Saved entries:
● ● ● ● ●

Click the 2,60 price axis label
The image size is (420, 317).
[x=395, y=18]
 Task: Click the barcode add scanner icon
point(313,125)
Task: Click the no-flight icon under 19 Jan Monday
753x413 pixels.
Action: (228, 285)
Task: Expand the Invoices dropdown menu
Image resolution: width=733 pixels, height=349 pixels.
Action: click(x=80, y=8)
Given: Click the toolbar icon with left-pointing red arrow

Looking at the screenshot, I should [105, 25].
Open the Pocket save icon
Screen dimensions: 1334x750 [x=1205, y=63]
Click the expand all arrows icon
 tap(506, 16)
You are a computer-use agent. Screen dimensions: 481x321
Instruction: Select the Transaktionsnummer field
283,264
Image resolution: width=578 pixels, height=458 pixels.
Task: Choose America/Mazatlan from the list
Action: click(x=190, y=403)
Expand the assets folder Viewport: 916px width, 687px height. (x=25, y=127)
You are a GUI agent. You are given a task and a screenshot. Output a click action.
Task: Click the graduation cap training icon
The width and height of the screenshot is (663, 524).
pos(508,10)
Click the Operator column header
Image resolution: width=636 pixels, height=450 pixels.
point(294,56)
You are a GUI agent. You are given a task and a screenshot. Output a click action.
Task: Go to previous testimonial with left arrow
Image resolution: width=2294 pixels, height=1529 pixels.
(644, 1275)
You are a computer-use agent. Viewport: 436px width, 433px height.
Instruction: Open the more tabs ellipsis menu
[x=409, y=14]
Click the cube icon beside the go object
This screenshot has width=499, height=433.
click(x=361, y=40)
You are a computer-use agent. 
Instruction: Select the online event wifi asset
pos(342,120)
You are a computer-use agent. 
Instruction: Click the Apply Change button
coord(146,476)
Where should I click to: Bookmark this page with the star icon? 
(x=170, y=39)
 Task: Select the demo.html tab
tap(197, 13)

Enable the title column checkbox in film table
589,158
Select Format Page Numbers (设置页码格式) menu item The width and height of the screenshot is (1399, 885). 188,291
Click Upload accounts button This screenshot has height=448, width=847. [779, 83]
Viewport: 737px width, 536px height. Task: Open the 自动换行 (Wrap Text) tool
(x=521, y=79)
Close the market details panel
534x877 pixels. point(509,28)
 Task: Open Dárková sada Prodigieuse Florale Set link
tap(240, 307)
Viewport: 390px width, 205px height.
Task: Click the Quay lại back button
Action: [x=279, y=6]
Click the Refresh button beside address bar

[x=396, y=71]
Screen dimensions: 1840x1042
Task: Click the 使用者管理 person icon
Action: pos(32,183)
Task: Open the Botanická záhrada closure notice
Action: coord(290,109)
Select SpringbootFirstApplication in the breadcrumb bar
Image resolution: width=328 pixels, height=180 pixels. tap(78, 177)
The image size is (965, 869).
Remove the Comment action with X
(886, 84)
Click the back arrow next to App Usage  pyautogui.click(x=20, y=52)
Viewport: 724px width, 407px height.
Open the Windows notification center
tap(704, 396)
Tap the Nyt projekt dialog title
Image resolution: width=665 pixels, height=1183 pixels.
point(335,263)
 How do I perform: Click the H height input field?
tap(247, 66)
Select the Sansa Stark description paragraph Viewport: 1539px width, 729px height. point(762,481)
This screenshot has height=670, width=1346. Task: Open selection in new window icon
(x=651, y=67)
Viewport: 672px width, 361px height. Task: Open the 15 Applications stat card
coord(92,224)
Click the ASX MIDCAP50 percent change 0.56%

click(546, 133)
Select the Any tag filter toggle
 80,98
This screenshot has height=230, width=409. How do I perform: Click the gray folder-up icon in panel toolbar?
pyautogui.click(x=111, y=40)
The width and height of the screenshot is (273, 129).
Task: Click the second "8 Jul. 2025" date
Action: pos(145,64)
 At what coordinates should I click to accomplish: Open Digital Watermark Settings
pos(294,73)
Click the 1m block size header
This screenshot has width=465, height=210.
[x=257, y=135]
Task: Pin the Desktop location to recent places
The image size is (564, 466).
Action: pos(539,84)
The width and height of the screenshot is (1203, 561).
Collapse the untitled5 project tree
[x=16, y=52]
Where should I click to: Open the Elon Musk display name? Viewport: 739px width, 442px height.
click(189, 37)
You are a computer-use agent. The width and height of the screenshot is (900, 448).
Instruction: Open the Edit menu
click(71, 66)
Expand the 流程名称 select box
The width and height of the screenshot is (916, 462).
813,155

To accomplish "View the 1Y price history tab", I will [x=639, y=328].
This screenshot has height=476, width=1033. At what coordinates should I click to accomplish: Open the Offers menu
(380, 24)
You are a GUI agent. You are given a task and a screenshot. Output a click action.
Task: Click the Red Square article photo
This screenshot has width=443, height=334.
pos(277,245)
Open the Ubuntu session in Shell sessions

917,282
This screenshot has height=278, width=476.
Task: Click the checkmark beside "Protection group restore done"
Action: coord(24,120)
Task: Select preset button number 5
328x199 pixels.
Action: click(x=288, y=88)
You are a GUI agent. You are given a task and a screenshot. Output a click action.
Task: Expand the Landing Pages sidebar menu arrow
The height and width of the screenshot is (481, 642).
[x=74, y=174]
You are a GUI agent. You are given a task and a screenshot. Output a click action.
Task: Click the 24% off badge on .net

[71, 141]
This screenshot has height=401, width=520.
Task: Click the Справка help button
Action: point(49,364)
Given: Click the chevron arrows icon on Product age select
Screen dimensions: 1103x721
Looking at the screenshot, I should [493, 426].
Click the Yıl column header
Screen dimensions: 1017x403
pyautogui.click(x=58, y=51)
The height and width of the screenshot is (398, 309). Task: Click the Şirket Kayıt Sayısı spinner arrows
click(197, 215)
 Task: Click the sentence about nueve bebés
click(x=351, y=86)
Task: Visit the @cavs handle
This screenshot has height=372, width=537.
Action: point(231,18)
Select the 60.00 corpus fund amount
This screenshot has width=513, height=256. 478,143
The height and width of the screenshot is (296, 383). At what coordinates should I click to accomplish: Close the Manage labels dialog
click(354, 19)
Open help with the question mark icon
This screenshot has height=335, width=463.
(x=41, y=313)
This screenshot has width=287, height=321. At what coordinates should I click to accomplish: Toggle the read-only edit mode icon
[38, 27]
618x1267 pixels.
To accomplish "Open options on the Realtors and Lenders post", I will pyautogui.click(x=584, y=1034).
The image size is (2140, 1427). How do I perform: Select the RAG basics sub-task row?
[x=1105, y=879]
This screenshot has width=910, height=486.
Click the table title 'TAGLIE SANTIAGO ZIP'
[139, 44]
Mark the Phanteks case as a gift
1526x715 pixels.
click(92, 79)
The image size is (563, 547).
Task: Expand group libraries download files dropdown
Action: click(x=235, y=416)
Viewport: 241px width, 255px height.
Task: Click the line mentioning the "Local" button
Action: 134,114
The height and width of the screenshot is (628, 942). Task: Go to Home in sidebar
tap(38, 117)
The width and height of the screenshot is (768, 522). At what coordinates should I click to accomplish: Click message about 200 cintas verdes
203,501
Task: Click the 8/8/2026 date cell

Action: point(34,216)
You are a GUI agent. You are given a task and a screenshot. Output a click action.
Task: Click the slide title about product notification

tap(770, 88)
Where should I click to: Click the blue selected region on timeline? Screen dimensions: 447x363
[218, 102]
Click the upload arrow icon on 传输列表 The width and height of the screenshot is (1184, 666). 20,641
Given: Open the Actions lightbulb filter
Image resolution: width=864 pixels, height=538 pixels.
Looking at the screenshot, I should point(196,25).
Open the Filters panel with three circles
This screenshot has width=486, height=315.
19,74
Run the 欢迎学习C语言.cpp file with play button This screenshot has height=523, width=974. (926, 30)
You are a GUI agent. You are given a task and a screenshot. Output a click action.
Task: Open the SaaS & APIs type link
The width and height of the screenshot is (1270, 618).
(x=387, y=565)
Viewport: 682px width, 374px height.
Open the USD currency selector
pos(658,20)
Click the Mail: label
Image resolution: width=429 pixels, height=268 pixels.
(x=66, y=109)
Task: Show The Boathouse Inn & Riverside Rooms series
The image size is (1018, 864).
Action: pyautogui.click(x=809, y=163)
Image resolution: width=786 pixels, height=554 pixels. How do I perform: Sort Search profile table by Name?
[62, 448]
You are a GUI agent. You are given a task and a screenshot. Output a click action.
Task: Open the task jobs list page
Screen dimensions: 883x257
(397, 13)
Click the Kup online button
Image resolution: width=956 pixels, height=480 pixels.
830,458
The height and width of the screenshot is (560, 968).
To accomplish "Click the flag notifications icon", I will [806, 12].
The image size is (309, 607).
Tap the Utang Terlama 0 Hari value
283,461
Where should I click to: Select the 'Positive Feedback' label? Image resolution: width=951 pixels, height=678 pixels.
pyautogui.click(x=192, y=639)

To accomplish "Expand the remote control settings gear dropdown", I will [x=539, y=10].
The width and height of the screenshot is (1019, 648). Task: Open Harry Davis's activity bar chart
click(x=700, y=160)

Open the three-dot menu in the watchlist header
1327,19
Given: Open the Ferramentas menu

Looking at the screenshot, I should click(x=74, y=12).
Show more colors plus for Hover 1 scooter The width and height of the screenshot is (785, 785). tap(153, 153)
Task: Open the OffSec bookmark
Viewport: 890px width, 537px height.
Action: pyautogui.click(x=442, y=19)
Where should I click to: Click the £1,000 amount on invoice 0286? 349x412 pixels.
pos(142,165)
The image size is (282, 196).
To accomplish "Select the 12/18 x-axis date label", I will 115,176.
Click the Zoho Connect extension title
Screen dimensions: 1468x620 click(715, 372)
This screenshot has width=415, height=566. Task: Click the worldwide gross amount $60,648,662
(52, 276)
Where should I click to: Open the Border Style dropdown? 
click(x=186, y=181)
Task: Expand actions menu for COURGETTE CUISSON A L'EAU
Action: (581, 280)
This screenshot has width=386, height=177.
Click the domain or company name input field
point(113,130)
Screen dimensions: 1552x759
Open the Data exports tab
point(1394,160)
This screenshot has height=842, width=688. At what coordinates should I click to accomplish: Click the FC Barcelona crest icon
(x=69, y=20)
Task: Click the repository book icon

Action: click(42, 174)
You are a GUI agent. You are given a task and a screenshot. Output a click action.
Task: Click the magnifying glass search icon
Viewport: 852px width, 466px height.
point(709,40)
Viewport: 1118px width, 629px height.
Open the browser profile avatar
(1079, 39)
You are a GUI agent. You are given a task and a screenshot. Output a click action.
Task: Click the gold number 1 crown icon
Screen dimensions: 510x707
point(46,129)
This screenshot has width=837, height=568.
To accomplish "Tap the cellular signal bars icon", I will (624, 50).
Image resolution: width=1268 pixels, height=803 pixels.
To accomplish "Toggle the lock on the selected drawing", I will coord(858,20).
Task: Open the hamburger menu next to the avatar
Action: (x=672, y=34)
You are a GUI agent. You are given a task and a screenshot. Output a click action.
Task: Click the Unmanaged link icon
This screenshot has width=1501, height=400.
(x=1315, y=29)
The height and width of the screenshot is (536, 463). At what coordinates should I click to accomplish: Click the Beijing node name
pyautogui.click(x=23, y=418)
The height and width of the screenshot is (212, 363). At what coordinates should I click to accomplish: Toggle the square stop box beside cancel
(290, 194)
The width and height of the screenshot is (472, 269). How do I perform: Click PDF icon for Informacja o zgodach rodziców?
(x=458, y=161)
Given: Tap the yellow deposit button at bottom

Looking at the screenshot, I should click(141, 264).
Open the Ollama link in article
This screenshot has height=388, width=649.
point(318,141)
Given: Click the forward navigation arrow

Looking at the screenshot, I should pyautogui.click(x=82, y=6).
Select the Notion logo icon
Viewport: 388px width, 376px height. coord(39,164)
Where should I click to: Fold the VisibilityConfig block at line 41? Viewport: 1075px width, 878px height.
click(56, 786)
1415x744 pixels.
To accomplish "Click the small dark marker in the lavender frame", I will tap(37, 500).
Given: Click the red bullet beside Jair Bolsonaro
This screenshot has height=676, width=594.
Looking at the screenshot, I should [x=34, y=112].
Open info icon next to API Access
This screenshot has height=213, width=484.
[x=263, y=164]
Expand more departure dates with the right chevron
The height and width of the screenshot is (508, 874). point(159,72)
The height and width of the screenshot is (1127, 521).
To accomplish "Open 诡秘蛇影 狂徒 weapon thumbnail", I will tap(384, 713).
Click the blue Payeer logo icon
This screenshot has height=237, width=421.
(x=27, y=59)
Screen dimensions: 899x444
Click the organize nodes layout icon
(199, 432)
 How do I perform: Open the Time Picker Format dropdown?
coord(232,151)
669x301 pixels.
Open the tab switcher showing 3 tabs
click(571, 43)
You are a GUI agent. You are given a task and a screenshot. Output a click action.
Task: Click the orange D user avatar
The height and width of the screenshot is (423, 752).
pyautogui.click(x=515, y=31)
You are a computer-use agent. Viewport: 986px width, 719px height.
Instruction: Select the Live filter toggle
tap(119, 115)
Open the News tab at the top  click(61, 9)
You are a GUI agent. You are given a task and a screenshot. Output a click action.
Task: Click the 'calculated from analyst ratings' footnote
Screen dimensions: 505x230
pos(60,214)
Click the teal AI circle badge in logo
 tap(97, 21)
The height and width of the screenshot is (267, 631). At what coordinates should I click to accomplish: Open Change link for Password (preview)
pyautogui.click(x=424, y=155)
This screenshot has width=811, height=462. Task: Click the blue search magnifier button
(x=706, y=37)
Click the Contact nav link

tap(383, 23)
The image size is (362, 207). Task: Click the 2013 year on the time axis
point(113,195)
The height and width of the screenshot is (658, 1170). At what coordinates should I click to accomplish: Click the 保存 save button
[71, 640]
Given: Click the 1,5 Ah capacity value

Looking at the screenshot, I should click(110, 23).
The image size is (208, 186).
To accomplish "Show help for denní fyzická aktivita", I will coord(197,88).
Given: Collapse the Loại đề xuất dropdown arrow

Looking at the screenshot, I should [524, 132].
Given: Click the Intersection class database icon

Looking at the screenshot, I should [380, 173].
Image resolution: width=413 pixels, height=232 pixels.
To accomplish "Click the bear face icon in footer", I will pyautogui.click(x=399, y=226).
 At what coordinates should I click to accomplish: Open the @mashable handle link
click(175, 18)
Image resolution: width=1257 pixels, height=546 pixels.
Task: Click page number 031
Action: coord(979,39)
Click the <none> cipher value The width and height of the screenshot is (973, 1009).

● ● ● ● ●

**Task goal**. Only lines with the word "price" are wanted. Find and copy them from the records above.

**Your response**.
Click the 2,60 price axis label
To accomplish "View the 1Y price history tab", I will [x=639, y=328].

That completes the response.